**Records to process**.
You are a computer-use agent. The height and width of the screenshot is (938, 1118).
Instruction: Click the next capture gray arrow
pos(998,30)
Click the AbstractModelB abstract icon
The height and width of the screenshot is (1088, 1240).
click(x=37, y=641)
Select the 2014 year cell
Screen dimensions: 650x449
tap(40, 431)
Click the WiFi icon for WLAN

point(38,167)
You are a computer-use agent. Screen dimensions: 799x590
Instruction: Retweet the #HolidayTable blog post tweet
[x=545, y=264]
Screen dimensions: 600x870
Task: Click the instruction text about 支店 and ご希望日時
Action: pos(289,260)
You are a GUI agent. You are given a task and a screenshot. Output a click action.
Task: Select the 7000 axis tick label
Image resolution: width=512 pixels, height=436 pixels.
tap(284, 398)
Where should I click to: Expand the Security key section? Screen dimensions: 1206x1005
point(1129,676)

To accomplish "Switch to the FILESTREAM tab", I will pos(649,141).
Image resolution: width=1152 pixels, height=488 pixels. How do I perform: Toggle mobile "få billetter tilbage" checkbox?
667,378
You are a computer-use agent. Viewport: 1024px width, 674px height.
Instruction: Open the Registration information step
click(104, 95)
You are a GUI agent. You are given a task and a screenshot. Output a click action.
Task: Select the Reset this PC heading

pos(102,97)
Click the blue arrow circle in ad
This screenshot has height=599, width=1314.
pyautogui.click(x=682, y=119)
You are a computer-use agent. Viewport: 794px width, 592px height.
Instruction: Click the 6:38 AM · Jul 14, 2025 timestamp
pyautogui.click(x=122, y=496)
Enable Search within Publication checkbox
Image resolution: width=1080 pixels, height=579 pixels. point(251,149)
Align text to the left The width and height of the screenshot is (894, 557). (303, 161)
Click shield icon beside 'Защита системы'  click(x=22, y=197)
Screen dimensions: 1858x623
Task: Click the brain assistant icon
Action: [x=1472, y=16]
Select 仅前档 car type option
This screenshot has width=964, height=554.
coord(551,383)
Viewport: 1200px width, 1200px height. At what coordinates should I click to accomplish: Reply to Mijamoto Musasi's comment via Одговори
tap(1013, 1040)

**To do**. Your answer must be the complete listing, reproduced exactly.

**Worked solution**.
You are a computer-use agent. The height and width of the screenshot is (938, 1118).
Instruction: Click the next capture gray arrow
pos(998,30)
Click the AbstractModelB abstract icon
The height and width of the screenshot is (1088, 1240).
click(x=37, y=641)
Select the 2014 year cell
Screen dimensions: 650x449
tap(40, 431)
Click the WiFi icon for WLAN

point(38,167)
You are a computer-use agent. Screen dimensions: 799x590
Instruction: Retweet the #HolidayTable blog post tweet
[x=545, y=264]
Screen dimensions: 600x870
Task: Click the instruction text about 支店 and ご希望日時
Action: pos(289,260)
You are a GUI agent. You are given a task and a screenshot. Output a click action.
Task: Select the 7000 axis tick label
Image resolution: width=512 pixels, height=436 pixels.
tap(284, 398)
Where should I click to: Expand the Security key section? Screen dimensions: 1206x1005
point(1129,676)

To accomplish "Switch to the FILESTREAM tab", I will pos(649,141).
Image resolution: width=1152 pixels, height=488 pixels. How do I perform: Toggle mobile "få billetter tilbage" checkbox?
667,378
You are a computer-use agent. Viewport: 1024px width, 674px height.
Instruction: Open the Registration information step
click(104, 95)
You are a GUI agent. You are given a task and a screenshot. Output a click action.
Task: Select the Reset this PC heading

pos(102,97)
Click the blue arrow circle in ad
This screenshot has height=599, width=1314.
pyautogui.click(x=682, y=119)
You are a computer-use agent. Viewport: 794px width, 592px height.
Instruction: Click the 6:38 AM · Jul 14, 2025 timestamp
pyautogui.click(x=122, y=496)
Enable Search within Publication checkbox
Image resolution: width=1080 pixels, height=579 pixels. point(251,149)
Align text to the left The width and height of the screenshot is (894, 557). (303, 161)
Click shield icon beside 'Защита системы'  click(x=22, y=197)
Screen dimensions: 1858x623
Task: Click the brain assistant icon
Action: [x=1472, y=16]
Select 仅前档 car type option
This screenshot has width=964, height=554.
coord(551,383)
Viewport: 1200px width, 1200px height. At what coordinates should I click to accomplish: Reply to Mijamoto Musasi's comment via Одговори
tap(1013, 1040)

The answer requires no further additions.